El canciller sirio Walid al-Moallem advirtió ayer de que cualquier tropa terrestre que entre a su país “regresará a casa en ataúdes de madera”, y alegó que con los avances recientes del ejército, el Gobierno “enfila” a poner fin a cinco años de guerra civil.
Las declaraciones del canciller coronaron una semana en la que fracasaron los esfuerzos liderados por la ONU para iniciar conversaciones de paz entre delegados del Gobierno y la oposición en Siria, en tanto una ofensiva del Estado en Alepo con respaldo aéreo ruso obligó a miles de habitantes de la zona a huir hacia la frontera turca, que estaba cerrada.

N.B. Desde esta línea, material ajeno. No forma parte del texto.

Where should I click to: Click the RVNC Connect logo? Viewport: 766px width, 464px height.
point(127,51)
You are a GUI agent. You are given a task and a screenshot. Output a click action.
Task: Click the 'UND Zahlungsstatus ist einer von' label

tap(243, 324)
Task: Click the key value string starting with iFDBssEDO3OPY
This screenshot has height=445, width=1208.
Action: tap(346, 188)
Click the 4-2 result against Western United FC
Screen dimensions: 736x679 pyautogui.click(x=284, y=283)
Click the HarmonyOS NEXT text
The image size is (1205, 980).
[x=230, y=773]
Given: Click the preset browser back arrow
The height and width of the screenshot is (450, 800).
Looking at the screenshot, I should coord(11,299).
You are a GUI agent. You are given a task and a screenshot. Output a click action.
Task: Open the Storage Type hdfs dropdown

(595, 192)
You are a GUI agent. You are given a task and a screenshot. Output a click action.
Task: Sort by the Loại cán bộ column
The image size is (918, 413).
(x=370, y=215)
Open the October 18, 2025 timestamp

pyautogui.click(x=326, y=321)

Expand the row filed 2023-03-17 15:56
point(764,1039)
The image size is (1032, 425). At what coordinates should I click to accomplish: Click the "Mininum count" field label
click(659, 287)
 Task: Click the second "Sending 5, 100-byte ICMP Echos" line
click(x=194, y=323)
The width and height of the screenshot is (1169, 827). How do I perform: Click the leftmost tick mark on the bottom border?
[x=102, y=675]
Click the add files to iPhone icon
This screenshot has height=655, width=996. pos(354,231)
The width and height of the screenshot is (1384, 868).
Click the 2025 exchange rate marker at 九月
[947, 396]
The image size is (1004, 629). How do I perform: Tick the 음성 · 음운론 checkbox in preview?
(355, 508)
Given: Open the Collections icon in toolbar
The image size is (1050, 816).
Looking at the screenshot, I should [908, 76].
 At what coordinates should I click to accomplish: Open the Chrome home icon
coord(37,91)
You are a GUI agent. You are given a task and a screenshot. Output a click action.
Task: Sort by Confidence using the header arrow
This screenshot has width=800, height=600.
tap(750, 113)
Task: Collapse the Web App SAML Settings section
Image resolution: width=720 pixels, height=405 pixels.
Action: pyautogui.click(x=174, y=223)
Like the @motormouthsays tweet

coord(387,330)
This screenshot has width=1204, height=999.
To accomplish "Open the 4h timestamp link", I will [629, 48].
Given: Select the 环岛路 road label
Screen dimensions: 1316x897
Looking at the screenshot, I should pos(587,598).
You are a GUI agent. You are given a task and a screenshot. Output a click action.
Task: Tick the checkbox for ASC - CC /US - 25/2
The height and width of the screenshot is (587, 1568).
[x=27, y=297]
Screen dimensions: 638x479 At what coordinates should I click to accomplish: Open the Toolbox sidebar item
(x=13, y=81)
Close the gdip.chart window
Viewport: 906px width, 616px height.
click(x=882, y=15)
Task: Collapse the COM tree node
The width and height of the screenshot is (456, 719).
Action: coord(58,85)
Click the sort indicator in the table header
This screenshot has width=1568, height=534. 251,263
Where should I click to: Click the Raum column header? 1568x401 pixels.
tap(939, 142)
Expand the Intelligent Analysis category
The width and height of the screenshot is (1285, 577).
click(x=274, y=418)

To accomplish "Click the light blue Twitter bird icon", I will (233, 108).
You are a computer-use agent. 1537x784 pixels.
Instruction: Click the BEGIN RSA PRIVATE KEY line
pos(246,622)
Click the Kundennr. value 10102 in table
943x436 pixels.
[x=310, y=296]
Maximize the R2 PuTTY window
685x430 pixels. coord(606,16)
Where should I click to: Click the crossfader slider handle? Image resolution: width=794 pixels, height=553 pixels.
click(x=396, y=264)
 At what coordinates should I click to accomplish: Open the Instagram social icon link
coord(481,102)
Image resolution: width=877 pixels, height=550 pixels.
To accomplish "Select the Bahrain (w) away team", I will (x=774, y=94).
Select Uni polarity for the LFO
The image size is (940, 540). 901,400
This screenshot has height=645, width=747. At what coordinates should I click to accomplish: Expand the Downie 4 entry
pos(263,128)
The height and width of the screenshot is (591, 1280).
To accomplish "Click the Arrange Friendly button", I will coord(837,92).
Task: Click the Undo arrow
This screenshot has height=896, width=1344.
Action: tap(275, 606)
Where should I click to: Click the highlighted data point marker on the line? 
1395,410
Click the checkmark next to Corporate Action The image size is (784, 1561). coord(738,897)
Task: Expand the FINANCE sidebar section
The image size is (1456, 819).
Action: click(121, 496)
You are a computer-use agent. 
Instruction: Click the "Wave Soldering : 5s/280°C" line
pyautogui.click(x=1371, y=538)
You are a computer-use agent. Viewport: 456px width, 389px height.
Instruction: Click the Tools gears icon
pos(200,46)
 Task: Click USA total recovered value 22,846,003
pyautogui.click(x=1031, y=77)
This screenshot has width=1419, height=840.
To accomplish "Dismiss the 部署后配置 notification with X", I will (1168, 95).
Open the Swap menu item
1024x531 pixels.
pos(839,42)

Un funcionario turco dijo que había unas 35 mil personas en la frontera.
Al-Moallem expresó que es difícil imaginar la presencia de fuerzas saudíes en Siria, pero que “con los locos del Gobierno saudí nada es traído por los pelos”. “Cualquier intervención terrestre en Siria, sin el consentimiento del Gobierno sirio, será considerada una agresión que todo ciudadano sirio debe resistir”, advirtió Al-Moallem a la prensa en su ministerio en Damasco.
Representantes de la oposición dijeron que no se puede esperar que negocien en Ginebra cuando el Gobierno sirio y sus aliados rusos incrementan los ataques a baluartes rebeldes.